Pixel coordinate grounding data:
* * * * * * *

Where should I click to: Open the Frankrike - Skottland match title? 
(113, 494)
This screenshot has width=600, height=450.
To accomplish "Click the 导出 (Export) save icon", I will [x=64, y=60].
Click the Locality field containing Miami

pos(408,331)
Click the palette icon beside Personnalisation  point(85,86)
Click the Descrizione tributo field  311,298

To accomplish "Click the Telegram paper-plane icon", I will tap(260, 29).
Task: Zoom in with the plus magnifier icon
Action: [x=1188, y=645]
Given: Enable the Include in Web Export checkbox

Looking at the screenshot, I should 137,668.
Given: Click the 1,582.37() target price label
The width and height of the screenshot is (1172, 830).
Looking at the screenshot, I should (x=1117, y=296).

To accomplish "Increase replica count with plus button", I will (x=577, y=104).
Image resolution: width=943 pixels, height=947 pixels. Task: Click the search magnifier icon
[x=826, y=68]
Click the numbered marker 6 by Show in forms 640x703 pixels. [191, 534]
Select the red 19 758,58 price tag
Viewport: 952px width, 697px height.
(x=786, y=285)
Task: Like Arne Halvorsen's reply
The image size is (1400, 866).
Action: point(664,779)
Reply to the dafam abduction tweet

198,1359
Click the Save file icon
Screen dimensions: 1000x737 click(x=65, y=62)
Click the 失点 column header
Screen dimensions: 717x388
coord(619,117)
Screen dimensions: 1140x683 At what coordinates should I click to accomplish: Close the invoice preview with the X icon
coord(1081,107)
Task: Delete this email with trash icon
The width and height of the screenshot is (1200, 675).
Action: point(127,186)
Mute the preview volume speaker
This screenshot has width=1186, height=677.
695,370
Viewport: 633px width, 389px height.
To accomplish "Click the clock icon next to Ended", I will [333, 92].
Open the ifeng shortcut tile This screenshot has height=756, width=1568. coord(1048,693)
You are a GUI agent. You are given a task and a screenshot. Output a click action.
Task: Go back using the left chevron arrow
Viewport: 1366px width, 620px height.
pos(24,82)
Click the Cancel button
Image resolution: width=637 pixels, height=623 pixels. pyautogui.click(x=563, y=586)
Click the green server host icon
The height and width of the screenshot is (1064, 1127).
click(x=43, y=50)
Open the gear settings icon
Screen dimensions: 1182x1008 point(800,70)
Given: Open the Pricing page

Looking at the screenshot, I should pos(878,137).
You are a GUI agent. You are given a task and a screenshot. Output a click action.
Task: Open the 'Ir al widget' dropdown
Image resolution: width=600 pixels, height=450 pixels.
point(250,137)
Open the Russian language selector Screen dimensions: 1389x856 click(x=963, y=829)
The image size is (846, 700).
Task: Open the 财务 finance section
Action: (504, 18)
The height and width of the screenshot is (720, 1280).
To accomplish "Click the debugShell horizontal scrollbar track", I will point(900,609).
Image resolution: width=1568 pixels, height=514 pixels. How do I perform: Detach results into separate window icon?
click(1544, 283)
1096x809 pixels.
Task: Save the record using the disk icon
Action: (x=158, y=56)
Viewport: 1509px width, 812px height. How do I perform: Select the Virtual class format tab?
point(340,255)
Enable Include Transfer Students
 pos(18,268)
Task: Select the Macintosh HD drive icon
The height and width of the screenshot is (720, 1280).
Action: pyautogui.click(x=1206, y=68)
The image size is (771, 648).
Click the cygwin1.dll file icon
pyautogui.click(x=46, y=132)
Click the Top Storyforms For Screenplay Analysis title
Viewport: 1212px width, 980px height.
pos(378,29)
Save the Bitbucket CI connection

* * * * * * *

Task objective:
Starting at the line that holds "Image resolution: width=1568", set down each line exactly through the last line of the records above, and no others.

Expected answer:
Image resolution: width=1568 pixels, height=514 pixels. How do I perform: Detach results into separate window icon?
click(1544, 283)
1096x809 pixels.
Task: Save the record using the disk icon
Action: (x=158, y=56)
Viewport: 1509px width, 812px height. How do I perform: Select the Virtual class format tab?
point(340,255)
Enable Include Transfer Students
 pos(18,268)
Task: Select the Macintosh HD drive icon
The height and width of the screenshot is (720, 1280).
Action: pyautogui.click(x=1206, y=68)
The image size is (771, 648).
Click the cygwin1.dll file icon
pyautogui.click(x=46, y=132)
Click the Top Storyforms For Screenplay Analysis title
Viewport: 1212px width, 980px height.
pos(378,29)
Save the Bitbucket CI connection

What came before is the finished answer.